On Wed, Nov 23, 2016 at 02:11:29PM -0700, Logan Gunthorpe wrote:
Perhaps I am not following what Serguei is asking for, but I
understood the desire was for a complex GPU allocator that could
migrate pages between GPU and CPU memory under control of the GPU
driver, among other things. The desire is for DMA to continue to work
even after these migrations happen.
The main issue is to how to solve use cases when p2p is
requested/initiated via CPU pointers where such pointers could
point to non-system memory location e.g. VRAM.
It will allow to provide consistent working model for user to deal only
with pointers (HSA, CUDA, OpenCL 2.0 SVM) as well as provide
performance optimization avoiding double-buffering and extra special code
when dealing with PCIe device memory.
- RDMA Network operations. RDMA MRs where registered memory
could be e.g. VRAM. Currently it is solved using so called PeerDirect
interface which is currently out-of-tree and provided as part of OFED.

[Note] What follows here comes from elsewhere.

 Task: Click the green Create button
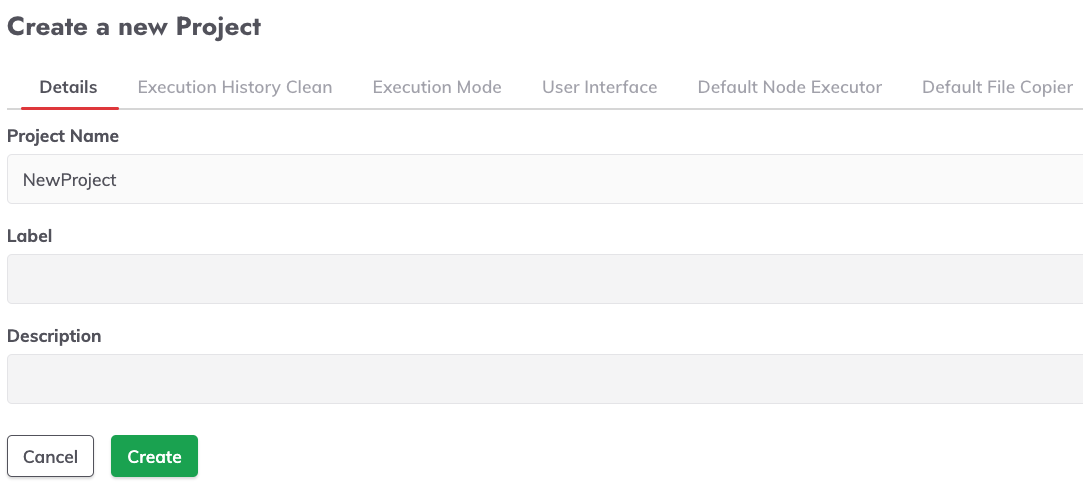click(155, 456)
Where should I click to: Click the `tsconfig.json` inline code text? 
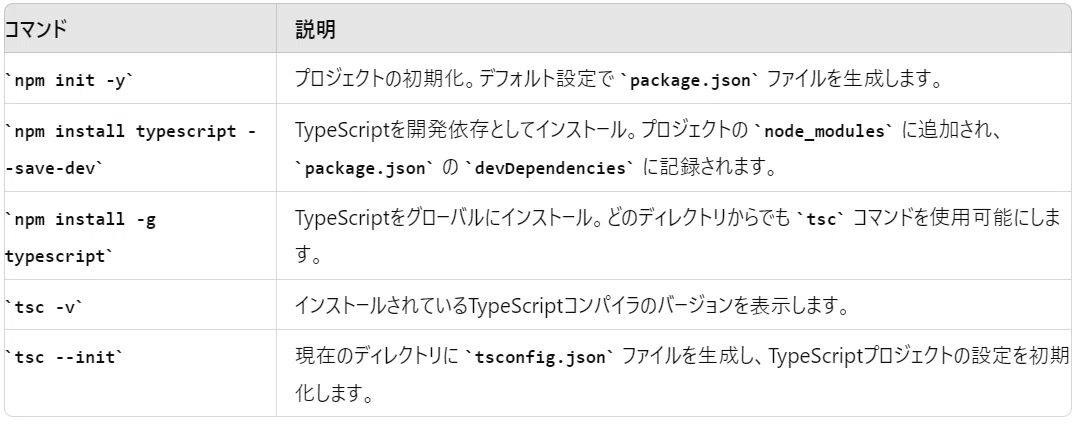[538, 357]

- File operations (fread/fwrite) when user wants to transfer file data directly
to/from e.g. VRAM
- Because graphics sub-system must support overcomit (at least each
application/process should independently see all resources) ideally
such memory should be movable without changing CPU pointer value
as well as "paged-out" supporting "page fault" at least on access from
- We must co-exist with existing DRM infrastructure, as well as
support sharing VRAM memory between different processes
- We should be able to deal with large allocations: tens, hundreds of
MBs or may be GBs.
- We may have PCIe devices where p2p may not work
- Potentially any GPU memory should be supported including
memory carved out from system RAM (e.g. allocated via
- In the case of RDMA MRs life-span of "pinning"
(get_user_pages"/put_page) may be defined/controlled by
application not kernel which may be should
treated differently as special case.
Original proposal was to create "struct pages" for VRAM memory
to allow "get_user_pages" to work transparently similar
how it is/was done for "DAX Device" case. Unfortunately
based on my understanding "DAX Device" implementation
deal only with permanently "locked" memory (fixed location)
unrelated to "get_user_pages"/"put_page" scope
which doesn't satisfy requirements for "eviction" / "moving" of
memory keeping CPU address intact.
The desire is for DMA to continue to work
even after these migrations happen
At least some kind of mm notifier callback to
inform about changing
in location (pre- and post-) similar how it is done for system pages.
My understanding is that It will not solve RDMA MR issue where "lock"
could be during the whole application life but (a) it will not make
RDMA MR case worse (b) should be enough for all other cases for
"get_user_pages"/"put_page" controlled by kernel.